◆ **Problem statement**:
Using the Hitchcock text below, decide whether each statement agrees with it, answering yes or no and quoting the exact words that decide it. (a) Hitchcock planned his films on paper in detail before going onto the soundstage. (b) Hitchcock rejected Tony Perkins's suggestion that Norman Bates should chew candy. (c) Michael tells Sarah early on that he intends to go to East Berlin.

At Leipzig, Sarah describes Michael as ‘combining mathematical logic with romantic inconsistency’. You might say that that description is Hitchcock’s very own ‘secret formula’! He did indeed meticulously work out his films on paper, down to the smallest detail, before he set foot on the soundstage to realise his pre-planning. Nonetheless, he always remained alert for any last-minute refinements that would further ‘improve’ his film. (Making Psycho, he readily accepted Tony Perkins’s suggestion that Norman Bates should chew candy, like the overgrown kid he is.) There was always the unexpected, you could say. Hitchcock’s formula is both personal and a general rule of 'life'.
All along, of course, Michael has been dependent on his assistant and eventual fiancée, Sarah. Although at first he tries hard to dissuade her to come with him to East Berlin – indeed he conceals from her his intention of going there until the last minute – it’s quite a different matter later. Here is Robin Wood:
When the relationship is cemented by the removal of pretence and deceit, Sarah more than “protects”: she saves Michael at exactly the moment when all seems lost, she proves herself indispensable to the success of his quest, for example, by agreeing to talk with Lindt, by dancing with Karl [the first of Armstrong’s ‘minders’, who attaches himself to Michael on the ship at the start] while Michael manipulates Lindt into arranging a private meeting, by persuading Michael to help the Countess [Kuchinska], by drawing him, in the theatre, to the right door at the right moment.

◆ **Raw records**:

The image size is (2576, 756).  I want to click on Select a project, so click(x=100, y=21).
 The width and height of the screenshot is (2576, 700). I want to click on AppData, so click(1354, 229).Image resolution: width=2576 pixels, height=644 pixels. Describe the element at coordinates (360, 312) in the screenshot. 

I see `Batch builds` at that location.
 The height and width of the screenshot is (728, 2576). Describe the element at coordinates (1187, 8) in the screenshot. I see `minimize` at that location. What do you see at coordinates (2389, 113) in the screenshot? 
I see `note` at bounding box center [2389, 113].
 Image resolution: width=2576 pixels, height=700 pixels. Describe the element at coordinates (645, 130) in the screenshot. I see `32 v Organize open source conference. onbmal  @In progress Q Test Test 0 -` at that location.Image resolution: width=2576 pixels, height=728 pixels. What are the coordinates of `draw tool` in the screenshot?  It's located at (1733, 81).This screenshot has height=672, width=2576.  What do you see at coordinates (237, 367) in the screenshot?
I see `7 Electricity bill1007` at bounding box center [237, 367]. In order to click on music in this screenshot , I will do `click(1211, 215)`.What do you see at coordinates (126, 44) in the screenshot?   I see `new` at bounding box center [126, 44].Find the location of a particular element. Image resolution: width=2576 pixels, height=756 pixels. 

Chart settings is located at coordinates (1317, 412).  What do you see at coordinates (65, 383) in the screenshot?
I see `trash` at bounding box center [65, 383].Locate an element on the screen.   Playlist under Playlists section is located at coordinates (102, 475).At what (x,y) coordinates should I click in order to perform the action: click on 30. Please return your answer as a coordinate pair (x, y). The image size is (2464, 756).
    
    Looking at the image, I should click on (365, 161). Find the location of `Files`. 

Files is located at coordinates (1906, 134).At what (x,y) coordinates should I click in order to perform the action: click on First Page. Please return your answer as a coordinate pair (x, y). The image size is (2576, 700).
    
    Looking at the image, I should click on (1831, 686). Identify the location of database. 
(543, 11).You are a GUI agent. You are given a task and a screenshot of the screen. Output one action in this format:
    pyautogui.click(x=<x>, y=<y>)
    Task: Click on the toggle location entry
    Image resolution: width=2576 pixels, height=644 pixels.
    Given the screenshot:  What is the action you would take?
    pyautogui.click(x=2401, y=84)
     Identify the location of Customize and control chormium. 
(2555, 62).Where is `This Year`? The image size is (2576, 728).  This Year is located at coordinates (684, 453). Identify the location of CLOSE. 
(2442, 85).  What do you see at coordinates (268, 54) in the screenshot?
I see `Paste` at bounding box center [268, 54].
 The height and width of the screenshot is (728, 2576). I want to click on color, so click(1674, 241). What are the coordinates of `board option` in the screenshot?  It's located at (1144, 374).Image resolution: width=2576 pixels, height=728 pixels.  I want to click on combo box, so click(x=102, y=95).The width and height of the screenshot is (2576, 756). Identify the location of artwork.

◆ **Task answer**:
(a) Yes: "He did indeed meticulously work out his films on paper, down to the smallest detail, before he set foot on the soundstage to realise his pre-planning."
(b) No: "he readily accepted Tony Perkins’s suggestion that Norman Bates should chew candy"
(c) No: "he conceals from her his intention of going there until the last minute"